▶ PROVIDED ENTRIES:

- - -

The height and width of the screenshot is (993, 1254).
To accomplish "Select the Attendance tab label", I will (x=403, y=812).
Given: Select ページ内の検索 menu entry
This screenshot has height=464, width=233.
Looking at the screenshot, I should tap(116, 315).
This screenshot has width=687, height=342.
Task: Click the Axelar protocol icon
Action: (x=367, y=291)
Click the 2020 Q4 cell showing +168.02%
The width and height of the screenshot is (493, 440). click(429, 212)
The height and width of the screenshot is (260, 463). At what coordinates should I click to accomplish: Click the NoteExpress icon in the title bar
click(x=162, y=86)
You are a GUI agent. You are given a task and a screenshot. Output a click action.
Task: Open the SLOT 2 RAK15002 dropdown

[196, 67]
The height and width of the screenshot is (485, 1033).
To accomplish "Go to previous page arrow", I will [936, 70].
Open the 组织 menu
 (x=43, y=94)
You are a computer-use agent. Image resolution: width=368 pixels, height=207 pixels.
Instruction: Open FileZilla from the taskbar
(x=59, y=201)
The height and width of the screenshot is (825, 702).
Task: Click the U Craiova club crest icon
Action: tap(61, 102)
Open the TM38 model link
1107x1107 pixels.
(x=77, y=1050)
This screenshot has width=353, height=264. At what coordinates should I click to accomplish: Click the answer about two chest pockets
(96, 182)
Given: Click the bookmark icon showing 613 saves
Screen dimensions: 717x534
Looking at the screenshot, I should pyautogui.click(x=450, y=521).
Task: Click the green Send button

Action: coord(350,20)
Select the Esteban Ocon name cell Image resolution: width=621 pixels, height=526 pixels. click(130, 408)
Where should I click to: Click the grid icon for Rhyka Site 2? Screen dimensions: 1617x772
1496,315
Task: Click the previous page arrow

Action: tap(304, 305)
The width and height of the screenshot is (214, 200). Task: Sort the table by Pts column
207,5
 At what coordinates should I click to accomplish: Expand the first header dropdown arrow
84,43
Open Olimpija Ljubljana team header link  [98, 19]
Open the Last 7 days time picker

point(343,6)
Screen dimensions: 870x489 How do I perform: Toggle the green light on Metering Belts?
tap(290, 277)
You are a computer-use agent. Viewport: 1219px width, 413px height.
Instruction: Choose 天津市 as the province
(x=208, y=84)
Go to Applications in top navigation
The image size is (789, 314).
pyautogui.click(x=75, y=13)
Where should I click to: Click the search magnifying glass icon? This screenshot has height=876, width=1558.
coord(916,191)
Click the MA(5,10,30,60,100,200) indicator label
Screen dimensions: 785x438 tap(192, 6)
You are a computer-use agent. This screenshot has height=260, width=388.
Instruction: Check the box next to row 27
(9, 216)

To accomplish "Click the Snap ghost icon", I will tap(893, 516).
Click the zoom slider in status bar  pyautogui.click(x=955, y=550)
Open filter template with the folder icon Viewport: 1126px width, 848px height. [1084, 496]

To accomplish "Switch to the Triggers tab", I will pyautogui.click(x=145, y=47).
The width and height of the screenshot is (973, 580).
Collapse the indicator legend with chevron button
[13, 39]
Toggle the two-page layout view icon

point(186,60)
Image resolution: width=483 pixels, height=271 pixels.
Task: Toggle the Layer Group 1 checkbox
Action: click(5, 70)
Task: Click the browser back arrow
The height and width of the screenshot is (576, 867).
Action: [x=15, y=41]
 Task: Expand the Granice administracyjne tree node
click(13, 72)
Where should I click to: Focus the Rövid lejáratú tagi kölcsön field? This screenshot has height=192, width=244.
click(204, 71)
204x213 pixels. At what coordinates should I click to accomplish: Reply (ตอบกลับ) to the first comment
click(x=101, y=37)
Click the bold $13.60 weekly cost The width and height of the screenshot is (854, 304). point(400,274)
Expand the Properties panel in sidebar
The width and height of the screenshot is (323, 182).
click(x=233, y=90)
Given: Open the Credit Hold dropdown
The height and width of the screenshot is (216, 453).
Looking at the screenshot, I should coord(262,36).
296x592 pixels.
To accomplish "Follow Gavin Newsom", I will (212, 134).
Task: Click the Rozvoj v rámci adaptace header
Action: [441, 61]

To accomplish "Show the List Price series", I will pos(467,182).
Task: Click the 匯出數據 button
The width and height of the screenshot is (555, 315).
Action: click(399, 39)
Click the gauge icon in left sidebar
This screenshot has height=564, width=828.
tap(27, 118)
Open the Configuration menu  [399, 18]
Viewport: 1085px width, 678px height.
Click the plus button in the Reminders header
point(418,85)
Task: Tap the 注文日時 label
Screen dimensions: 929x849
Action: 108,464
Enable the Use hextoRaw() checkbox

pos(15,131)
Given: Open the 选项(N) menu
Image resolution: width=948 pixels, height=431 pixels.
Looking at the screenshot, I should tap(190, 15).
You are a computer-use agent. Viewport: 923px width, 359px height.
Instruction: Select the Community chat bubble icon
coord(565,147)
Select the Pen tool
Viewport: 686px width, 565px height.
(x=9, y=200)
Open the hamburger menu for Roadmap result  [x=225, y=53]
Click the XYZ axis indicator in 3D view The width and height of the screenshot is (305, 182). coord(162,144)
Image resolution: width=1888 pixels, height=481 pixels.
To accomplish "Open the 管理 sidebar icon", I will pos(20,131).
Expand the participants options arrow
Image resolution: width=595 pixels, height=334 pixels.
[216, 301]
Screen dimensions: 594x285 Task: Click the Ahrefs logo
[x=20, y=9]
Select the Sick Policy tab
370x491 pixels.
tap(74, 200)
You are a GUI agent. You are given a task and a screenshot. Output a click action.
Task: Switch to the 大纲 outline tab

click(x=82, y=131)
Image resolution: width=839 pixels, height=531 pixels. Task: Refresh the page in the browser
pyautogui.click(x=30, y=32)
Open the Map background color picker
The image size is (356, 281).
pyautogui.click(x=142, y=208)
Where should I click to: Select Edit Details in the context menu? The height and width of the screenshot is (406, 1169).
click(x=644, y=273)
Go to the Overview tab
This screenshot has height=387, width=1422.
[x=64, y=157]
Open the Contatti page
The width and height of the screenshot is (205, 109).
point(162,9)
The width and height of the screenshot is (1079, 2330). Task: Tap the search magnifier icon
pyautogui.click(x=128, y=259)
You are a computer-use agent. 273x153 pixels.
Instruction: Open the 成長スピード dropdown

- - -

Of all the entries above, retype exactly the lines from the line with "Instruction: Check the box next to row 27" to the line with "The width and height of the screenshot is (973, 580).", both included, and no others.

▶ YOUR RESPONSE:
Instruction: Check the box next to row 27
(9, 216)

To accomplish "Click the Snap ghost icon", I will tap(893, 516).
Click the zoom slider in status bar  pyautogui.click(x=955, y=550)
Open filter template with the folder icon Viewport: 1126px width, 848px height. [1084, 496]

To accomplish "Switch to the Triggers tab", I will pyautogui.click(x=145, y=47).
The width and height of the screenshot is (973, 580).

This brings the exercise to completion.